━━━━━ Trecho de origem

Questão 04
(CESPE – DPE/MA – Defensor Público – 2011)
A respeito da sentença, assinale a opção correta.
(A) O juiz pode dar nova classificação jurídica ao fato definido na denúncia ao prolatar a sentença (emendatio libelli), desde que mediante o prévio aditamento da denúncia e abertura de prazo para a defesa se manifestar.
(B) O réu se defende dos fatos narrados na denúncia e não da classificação a eles atribuída pelo órgão acusador, podendo o julgador, no momento da sentença, corrigir a tipificação, atribuindo-lhe definição jurídica diversa, desde que não aplique pena mais grave que a contida na denúncia.
(C) É lícito ao juiz, no ato de recebimento da denúncia, conferir definição jurídica aos fatos narrados na peça acusatória diversa da atribuída pelo MP, podendo, ainda, fazê-lo no momento da prolação da sentença, ocasião em que poderá haver emendatio libelli ou mutatio libelli.

━━━━━━━━━━

Instrução | Transcreva o trecho sobre a sentença, começando em "A respeito da" e terminando em "contida na denúncia.", trocando "denúncia" por "queixa".

━━━━━ Registros fornecidos

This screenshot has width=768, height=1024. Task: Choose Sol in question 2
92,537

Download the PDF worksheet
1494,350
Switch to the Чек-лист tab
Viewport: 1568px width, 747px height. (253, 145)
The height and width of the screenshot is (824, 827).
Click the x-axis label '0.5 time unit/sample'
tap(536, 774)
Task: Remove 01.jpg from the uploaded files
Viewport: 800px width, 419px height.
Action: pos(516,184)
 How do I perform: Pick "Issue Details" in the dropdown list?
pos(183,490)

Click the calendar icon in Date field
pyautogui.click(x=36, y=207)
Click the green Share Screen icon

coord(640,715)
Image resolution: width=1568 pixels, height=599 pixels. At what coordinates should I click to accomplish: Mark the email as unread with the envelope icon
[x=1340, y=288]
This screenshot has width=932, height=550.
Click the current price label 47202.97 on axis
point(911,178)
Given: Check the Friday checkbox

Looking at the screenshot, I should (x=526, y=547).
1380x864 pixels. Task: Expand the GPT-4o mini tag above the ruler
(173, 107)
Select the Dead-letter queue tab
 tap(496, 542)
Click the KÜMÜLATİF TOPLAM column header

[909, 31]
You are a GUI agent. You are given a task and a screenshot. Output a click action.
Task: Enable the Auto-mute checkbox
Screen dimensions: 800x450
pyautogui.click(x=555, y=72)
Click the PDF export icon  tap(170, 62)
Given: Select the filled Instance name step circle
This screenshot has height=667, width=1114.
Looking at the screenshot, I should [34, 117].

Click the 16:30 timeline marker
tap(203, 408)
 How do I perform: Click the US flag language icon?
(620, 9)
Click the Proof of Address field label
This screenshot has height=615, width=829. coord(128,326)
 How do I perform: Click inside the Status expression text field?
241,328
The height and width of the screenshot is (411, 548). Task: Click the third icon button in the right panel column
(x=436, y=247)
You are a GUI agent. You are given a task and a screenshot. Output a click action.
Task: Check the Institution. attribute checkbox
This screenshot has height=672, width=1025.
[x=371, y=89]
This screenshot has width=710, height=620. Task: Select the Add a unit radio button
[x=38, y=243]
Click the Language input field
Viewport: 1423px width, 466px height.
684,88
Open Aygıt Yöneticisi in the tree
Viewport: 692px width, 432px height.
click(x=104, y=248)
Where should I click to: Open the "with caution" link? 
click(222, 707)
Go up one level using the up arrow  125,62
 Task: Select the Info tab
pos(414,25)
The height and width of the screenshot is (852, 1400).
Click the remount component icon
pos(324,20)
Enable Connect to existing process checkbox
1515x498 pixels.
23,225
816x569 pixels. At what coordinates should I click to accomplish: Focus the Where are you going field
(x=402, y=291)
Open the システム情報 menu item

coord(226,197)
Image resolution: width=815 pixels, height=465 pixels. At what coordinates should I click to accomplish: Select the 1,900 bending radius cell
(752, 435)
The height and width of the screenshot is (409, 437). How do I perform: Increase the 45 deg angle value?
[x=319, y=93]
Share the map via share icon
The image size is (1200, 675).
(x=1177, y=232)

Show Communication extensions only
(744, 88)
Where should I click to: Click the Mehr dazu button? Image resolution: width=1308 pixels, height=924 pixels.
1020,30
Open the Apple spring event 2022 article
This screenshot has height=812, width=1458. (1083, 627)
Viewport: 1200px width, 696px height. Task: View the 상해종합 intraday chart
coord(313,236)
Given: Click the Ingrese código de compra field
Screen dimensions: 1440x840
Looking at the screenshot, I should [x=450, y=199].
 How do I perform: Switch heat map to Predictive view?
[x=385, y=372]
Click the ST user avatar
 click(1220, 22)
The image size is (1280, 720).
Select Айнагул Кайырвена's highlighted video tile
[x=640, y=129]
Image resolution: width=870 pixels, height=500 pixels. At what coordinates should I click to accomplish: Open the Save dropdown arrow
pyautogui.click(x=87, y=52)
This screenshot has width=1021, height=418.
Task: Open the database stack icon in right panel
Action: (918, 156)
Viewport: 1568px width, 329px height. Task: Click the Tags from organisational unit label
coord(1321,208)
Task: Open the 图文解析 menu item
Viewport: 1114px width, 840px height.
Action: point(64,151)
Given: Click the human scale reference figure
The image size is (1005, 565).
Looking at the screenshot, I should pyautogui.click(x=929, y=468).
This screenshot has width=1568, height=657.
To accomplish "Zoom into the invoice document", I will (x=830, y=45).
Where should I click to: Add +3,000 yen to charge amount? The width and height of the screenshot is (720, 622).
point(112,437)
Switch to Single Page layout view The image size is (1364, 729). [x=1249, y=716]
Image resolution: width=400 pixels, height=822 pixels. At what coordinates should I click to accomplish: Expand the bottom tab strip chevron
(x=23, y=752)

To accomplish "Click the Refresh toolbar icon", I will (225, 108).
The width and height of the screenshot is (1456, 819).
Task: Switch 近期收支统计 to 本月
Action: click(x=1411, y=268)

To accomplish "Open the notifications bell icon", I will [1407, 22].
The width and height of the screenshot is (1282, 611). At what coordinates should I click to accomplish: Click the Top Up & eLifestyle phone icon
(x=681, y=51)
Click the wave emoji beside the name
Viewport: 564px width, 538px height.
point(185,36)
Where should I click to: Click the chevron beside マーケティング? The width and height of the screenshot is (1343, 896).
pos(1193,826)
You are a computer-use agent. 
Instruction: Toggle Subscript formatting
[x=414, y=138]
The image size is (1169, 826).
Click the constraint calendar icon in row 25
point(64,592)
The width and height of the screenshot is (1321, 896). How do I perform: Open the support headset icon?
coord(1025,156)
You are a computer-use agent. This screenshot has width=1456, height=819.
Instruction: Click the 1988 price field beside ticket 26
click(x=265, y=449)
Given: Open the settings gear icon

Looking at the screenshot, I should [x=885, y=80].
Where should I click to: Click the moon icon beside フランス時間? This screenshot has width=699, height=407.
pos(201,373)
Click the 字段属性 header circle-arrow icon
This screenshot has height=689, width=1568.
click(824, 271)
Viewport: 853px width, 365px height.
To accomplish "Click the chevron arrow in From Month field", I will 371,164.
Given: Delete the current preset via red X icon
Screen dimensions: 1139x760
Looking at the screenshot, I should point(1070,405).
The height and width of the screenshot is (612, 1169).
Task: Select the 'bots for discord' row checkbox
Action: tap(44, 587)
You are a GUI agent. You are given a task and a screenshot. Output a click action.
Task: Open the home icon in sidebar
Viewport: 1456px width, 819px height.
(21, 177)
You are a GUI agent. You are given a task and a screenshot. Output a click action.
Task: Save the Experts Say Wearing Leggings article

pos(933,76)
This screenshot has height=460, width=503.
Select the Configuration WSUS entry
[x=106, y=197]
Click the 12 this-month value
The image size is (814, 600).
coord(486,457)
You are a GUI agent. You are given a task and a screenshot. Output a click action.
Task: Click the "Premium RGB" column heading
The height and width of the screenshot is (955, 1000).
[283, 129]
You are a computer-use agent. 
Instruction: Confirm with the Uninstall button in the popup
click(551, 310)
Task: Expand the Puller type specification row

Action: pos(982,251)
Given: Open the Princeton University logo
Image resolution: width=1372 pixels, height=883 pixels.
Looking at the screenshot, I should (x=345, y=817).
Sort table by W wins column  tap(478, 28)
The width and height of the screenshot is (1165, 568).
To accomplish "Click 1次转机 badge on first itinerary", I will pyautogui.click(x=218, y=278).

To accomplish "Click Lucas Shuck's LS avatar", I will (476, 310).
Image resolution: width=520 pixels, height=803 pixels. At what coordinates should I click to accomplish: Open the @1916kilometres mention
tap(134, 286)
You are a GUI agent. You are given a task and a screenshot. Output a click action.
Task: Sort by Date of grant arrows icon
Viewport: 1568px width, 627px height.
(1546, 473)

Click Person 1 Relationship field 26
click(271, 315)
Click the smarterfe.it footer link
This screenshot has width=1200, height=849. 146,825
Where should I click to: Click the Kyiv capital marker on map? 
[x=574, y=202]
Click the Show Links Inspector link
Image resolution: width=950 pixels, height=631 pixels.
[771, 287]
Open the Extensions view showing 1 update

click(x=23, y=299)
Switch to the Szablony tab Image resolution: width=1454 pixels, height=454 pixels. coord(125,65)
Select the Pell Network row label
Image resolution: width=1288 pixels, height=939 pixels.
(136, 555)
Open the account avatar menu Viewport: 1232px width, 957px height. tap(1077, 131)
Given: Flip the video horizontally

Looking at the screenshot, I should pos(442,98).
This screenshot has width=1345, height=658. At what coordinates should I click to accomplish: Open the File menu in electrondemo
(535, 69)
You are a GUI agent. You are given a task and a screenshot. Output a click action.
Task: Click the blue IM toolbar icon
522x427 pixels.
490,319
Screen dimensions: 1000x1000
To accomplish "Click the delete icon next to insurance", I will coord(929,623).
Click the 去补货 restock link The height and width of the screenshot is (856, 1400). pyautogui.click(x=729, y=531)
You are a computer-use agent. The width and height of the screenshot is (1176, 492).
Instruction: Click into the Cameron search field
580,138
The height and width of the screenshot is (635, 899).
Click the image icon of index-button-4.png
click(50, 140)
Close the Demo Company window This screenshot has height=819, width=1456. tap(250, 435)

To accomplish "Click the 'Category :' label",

━━━━━━━━━━

Resposta à tarefa |
A respeito da sentença, assinale a opção correta.
(A) O juiz pode dar nova classificação jurídica ao fato definido na queixa ao prolatar a sentença (emendatio libelli), desde que mediante o prévio aditamento da queixa e abertura de prazo para a defesa se manifestar.
(B) O réu se defende dos fatos narrados na queixa e não da classificação a eles atribuída pelo órgão acusador, podendo o julgador, no momento da sentença, corrigir a tipificação, atribuindo-lhe definição jurídica diversa, desde que não aplique pena mais grave que a contida na queixa.